当時はまだ戦後30年ほどだったので、原爆を生き残った人たちが広島で働き盛りの世代だった。だから、「あなたはピカ(原爆のこと)が落ちた時はどう生き残りましたか?」という会話は、広島では日常の普通の会話だった。

 

 

当時の広島は原爆を体験した人たちがまだ働き盛りの世代だったから日常会話でよく原爆の話をしていて、「あなたはピカが落ちた時はどうやって助かったんですか?」という話をしていた。当時の広島は1年に数回しか原爆に触れない日本の他の都市とは、明らかに違っていたという記憶がある。だから、両親ともに東北の宮城県の出身で原爆とは関係ない人生を歩んできた両親は、「うちは原爆とは関係ないから、広島の学校のPTAの集まりに行っても、原爆の話にはついていけない」と言って、苦笑いをしていた。僕も「G(僕のこと)の両親は原爆が落ちた時はどこにおったんじゃ?」と同級生から質問されても、「わしは両親が東北の宮城県育ちで、お父さんが銀行員で転勤族じゃけん、原爆とは関係ないんじゃ」と答えていた。だから、家族全員が原爆の話にはついていけなかった。
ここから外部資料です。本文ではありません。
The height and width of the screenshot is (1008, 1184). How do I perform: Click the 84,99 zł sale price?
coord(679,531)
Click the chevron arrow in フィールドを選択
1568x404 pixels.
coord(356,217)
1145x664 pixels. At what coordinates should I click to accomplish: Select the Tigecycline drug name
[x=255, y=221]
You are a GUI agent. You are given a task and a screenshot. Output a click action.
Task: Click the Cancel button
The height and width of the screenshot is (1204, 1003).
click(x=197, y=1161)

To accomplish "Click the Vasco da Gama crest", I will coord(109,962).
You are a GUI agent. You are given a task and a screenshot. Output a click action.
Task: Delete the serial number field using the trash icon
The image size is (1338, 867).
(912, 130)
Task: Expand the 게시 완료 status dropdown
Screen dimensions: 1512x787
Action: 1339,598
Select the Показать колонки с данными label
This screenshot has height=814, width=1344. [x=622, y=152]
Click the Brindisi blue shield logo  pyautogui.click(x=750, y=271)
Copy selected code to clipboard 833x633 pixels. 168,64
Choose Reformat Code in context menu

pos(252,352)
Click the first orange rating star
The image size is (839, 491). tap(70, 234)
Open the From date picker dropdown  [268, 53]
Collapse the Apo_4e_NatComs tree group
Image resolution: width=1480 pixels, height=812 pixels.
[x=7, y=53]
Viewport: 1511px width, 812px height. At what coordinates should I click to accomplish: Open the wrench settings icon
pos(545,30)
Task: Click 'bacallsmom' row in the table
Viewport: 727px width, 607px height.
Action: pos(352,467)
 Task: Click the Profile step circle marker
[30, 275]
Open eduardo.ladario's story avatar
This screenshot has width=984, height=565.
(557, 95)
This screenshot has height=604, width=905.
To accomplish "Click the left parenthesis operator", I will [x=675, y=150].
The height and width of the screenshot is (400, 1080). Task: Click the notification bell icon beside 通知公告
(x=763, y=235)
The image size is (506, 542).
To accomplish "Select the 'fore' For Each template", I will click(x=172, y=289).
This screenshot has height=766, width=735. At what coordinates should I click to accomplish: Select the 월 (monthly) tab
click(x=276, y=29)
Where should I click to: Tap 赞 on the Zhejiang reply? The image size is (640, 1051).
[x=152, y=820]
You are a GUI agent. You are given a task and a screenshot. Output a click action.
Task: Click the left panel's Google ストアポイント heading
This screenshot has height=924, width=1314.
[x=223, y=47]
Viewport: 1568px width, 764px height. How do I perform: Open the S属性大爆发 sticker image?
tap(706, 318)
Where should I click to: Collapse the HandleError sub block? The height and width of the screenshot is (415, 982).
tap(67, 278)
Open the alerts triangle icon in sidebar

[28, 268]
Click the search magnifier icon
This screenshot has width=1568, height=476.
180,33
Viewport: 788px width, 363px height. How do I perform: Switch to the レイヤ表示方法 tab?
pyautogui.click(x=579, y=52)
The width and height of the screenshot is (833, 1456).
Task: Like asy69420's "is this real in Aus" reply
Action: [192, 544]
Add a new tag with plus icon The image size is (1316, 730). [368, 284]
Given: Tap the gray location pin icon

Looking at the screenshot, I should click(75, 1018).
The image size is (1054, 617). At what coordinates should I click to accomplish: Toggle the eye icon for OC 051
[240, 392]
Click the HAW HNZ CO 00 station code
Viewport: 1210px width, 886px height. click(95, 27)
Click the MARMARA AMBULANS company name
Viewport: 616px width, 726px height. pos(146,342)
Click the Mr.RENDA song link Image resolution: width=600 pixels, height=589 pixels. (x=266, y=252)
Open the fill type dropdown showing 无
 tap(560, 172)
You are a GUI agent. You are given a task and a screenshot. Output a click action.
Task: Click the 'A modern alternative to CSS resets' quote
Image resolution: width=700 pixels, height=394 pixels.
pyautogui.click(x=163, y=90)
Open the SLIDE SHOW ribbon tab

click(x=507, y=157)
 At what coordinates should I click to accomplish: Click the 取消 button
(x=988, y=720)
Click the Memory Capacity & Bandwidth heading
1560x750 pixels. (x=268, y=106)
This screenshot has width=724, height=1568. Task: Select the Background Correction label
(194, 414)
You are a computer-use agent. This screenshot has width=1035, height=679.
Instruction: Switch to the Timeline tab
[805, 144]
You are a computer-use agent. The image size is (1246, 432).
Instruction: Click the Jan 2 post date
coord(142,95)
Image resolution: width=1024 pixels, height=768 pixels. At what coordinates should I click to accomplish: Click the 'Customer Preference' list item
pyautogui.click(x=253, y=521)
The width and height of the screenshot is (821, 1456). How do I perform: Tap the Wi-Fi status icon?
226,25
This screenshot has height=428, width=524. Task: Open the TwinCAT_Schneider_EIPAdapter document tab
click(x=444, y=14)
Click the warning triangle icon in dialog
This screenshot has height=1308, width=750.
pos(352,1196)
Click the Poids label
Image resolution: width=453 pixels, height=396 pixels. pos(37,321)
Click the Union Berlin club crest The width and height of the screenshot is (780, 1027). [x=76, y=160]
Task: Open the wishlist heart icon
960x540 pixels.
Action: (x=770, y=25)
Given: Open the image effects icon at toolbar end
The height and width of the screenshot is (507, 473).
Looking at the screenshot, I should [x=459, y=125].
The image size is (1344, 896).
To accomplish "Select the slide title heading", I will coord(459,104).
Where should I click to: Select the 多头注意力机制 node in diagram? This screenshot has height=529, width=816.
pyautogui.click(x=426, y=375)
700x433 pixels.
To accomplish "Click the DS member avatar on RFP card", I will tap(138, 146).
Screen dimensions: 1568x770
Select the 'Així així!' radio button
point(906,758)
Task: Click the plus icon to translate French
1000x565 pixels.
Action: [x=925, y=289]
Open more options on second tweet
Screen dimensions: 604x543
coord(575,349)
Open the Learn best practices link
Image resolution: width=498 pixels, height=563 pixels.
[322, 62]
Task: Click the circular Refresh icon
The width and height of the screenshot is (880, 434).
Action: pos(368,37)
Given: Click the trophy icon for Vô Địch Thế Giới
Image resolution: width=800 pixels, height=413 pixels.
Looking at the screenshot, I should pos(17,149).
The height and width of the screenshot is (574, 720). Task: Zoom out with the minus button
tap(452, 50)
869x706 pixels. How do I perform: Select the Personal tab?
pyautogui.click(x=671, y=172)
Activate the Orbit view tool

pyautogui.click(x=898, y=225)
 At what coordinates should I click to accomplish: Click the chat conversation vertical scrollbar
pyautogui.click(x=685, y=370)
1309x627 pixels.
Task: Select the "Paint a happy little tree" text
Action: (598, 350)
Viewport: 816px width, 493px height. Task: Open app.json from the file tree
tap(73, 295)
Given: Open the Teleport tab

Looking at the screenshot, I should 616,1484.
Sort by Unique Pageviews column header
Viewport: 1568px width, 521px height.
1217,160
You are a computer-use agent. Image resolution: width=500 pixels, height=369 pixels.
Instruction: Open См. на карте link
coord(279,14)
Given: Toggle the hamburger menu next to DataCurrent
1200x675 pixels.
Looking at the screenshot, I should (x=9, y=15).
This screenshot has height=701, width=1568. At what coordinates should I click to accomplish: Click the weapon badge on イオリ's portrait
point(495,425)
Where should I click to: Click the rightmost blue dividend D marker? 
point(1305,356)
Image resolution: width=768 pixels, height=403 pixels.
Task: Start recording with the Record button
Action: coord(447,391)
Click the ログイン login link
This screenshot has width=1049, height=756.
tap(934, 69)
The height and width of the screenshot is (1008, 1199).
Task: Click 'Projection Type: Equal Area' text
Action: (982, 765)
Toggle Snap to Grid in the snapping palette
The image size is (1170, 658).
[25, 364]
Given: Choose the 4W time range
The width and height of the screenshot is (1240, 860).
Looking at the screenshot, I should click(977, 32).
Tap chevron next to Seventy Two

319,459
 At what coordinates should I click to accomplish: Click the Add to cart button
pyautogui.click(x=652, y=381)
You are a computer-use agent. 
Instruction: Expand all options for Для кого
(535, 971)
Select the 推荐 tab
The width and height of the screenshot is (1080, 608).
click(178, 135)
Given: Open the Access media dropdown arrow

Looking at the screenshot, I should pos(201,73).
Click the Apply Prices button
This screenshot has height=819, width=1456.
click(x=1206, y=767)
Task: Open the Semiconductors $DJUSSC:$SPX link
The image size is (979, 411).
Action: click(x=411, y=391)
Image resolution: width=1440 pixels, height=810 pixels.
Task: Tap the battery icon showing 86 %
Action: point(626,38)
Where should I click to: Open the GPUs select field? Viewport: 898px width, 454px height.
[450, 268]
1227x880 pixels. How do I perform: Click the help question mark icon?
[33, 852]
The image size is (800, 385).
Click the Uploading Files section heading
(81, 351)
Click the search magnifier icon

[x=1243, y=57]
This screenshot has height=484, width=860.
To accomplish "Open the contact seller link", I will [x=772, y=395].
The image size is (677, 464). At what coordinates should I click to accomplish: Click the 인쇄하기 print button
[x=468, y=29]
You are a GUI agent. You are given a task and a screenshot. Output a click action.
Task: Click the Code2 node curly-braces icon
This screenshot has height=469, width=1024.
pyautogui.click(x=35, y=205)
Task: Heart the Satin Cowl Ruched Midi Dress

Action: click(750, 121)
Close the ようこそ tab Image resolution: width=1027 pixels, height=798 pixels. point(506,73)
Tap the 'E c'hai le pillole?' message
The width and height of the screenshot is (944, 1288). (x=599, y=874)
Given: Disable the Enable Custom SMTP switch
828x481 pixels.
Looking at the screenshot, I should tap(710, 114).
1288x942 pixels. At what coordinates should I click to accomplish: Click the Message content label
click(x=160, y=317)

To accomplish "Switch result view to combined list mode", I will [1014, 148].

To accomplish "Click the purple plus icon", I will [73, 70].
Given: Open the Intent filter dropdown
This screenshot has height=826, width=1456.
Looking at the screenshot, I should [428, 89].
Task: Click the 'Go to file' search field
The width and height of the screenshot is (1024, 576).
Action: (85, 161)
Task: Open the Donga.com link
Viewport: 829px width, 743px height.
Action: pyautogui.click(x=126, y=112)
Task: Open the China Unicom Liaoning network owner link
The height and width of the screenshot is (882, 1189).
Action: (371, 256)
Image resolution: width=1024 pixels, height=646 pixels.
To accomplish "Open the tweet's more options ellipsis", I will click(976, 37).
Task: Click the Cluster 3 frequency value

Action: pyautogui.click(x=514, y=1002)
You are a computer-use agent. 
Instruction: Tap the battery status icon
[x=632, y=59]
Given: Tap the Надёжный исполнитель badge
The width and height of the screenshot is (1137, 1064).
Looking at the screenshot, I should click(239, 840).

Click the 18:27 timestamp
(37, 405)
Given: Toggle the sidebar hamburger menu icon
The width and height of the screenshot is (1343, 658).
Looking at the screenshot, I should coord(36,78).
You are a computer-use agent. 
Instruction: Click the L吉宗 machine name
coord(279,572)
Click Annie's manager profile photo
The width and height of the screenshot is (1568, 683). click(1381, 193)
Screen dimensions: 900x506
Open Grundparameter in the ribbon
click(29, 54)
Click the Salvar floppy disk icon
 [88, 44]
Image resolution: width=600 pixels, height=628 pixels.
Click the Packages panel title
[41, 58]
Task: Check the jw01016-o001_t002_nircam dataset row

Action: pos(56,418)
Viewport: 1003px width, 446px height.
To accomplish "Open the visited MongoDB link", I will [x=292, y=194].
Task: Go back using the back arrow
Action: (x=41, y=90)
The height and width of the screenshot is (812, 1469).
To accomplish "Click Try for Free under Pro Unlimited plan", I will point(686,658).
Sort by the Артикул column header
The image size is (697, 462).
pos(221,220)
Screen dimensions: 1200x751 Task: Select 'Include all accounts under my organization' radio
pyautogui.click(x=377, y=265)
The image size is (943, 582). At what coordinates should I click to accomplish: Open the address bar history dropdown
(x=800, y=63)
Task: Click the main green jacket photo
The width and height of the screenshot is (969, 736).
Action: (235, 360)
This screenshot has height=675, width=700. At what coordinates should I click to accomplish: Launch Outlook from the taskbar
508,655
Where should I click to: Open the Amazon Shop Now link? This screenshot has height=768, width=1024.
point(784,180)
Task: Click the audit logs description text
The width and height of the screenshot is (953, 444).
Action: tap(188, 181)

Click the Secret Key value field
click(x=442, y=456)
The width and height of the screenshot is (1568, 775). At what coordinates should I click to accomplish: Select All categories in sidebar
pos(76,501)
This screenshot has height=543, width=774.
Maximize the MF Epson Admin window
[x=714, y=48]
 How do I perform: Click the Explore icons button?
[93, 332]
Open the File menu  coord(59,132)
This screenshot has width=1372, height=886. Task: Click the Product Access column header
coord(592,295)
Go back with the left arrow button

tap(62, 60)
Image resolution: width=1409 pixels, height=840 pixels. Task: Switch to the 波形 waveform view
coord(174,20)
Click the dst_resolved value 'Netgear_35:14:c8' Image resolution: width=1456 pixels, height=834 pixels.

(苦笑)

 

 

それで、広島の小学校では原爆投下後の地獄の広島の様子を先生が笑いを交えて話をするということを書きましたが、もちろん、原爆で亡くなった方々を冒涜するつもりはありません。僕自身も広島の小学校のクラスで先生と生徒が笑いながら原爆が落ちた時の様子を話しているのを見て、「なんでそんな悲惨な時の話をしているのに冗談を交えたり、笑ったりできるのだろうか?」と、とても不思議に思ったのですから。